10 agosto, santo del giorno: San Lorenzo

Il 10 agosto la Chiesa commemora San Lorenzo, uno dei martiri più venerati della cristianità. Diacono della Chiesa di Roma nel III secolo, fu noto per la sua carità verso i poveri e per la fedeltà incrollabile a Cristo, fino al sacrificio della vita.

Originario della Spagna, Lorenzo giunse a Roma dove divenne uno dei sette diaconi al servizio di Papa Sisto II, occupandosi in particolare dell’amministrazione dei beni della Chiesa e della distribuzione degli aiuti ai più bisognosi. Durante la persecuzione dell’imperatore Valeriano (258 d.C.), il papa e i suoi diaconi furono arrestati: Sisto II venne martirizzato il 6 agosto e Lorenzo, pochi giorni dopo, subì la stessa sorte.

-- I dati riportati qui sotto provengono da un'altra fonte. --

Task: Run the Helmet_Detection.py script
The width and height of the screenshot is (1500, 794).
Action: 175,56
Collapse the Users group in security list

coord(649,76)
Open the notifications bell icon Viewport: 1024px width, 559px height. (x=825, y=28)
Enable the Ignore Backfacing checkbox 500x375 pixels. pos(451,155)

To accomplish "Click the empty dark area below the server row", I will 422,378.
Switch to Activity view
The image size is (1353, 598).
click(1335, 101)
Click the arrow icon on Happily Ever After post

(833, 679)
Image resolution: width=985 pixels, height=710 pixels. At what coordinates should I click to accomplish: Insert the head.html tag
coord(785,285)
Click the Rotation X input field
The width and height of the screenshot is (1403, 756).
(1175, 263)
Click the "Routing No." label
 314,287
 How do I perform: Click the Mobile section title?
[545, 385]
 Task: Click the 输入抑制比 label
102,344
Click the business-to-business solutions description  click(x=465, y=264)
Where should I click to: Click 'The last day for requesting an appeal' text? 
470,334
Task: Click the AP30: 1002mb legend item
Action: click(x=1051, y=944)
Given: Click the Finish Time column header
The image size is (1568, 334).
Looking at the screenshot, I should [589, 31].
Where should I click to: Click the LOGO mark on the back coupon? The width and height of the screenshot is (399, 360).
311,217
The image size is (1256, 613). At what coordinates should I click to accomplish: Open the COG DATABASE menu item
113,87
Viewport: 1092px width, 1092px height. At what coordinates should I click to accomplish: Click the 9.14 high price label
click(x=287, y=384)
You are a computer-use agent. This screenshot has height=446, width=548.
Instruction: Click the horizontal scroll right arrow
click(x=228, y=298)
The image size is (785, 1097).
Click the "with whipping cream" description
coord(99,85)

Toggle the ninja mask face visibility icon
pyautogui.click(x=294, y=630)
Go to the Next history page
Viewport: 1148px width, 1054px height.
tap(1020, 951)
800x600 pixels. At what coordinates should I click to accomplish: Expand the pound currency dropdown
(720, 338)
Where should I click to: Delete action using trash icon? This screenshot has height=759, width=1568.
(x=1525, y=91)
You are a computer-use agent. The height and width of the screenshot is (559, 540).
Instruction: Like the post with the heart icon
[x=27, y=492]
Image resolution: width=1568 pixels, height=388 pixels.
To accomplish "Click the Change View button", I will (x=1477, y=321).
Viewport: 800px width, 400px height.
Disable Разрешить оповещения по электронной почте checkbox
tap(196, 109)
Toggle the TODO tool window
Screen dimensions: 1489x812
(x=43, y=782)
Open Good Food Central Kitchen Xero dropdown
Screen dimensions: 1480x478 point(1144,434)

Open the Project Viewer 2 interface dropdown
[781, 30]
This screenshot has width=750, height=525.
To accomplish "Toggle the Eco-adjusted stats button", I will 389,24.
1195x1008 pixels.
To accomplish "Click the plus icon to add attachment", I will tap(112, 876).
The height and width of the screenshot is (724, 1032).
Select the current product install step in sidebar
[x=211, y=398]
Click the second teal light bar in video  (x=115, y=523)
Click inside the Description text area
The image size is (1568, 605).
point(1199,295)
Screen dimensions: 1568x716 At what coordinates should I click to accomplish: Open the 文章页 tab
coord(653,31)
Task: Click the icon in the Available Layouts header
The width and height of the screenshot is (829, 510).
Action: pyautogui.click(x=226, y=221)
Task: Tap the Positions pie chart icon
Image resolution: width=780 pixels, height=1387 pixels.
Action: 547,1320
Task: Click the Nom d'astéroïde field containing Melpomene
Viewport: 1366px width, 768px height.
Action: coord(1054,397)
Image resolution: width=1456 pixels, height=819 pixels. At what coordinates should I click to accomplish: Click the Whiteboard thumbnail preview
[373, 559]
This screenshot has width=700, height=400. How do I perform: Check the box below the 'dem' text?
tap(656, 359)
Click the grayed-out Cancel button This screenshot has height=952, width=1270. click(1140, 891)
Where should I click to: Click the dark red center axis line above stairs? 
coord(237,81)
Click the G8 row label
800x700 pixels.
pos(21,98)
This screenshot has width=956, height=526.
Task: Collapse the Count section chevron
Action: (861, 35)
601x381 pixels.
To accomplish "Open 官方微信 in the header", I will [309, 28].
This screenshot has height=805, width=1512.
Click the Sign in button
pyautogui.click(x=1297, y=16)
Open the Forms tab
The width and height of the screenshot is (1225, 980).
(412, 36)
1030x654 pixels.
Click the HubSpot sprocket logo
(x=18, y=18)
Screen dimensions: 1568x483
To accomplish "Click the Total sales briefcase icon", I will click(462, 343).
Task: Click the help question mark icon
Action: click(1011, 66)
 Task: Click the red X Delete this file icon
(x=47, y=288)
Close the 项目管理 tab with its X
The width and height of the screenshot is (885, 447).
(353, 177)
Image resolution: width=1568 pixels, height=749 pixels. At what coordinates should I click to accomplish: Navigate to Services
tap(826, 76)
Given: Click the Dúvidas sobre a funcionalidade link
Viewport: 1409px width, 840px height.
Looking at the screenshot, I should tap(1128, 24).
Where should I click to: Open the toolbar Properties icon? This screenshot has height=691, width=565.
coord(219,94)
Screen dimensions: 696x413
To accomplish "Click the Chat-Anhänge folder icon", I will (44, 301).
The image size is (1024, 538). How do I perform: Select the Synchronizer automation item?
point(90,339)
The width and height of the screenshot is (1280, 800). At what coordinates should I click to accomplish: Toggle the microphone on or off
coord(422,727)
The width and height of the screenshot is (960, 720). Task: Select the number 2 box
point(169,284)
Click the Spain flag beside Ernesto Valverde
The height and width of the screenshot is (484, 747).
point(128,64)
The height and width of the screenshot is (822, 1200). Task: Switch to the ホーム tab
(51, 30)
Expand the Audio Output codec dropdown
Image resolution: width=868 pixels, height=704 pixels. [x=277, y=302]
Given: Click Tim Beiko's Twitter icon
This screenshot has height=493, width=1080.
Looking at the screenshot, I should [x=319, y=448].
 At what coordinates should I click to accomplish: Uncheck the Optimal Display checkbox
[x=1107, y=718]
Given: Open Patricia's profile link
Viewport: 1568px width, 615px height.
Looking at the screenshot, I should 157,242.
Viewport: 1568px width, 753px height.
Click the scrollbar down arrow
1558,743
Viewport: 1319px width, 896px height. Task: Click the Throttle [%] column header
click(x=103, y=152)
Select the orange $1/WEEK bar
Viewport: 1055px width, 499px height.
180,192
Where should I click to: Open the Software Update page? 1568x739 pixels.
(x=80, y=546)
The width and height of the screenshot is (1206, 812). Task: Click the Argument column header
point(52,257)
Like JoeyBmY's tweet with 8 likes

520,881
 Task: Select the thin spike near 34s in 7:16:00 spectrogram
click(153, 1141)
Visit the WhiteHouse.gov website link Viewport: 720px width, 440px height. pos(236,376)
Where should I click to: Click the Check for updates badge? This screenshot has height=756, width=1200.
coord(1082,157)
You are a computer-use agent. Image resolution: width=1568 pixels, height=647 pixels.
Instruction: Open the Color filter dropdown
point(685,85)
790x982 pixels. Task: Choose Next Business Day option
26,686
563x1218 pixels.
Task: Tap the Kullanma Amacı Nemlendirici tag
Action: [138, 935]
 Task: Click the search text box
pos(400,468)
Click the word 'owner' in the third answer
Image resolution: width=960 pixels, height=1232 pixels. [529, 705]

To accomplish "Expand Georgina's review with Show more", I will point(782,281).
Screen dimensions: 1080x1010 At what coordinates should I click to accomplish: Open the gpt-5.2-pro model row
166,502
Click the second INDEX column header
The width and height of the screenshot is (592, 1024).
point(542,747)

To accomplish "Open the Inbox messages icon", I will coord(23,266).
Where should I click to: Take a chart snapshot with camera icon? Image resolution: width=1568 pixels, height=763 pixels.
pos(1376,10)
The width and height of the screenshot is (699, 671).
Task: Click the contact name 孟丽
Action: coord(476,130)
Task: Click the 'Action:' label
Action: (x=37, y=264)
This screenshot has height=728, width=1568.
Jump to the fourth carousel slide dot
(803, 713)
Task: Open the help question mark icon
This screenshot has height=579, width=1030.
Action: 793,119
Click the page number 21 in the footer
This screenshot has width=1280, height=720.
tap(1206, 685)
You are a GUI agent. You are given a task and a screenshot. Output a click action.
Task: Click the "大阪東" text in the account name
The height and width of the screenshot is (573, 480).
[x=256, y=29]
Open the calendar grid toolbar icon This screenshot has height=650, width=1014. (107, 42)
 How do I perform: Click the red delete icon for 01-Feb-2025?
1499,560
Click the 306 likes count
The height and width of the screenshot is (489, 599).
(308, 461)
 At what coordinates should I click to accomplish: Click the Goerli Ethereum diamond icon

Secondo la tradizione, il prefetto di Roma ordinò a Lorenzo di consegnare i tesori della Chiesa. Il santo, con coraggio e ironia, presentò ai suoi aguzzini i poveri, i malati e i bisognosi, dichiarando: «Ecco i tesori della Chiesa». Per questo gesto fu condannato a morire su una graticola ardente, affrontando il supplizio con fede e serenità. È patrono dei diaconi, dei bibliotecari, dei cuochi e protettore dei poveri.

La notte del 10 agosto è nota anche come la notte delle “lacrime di San Lorenzo”, per via dello sciame meteorico delle Perseidi, che nel folklore cristiano ricorda le scintille del suo martirio o le lacrime versate dal santo.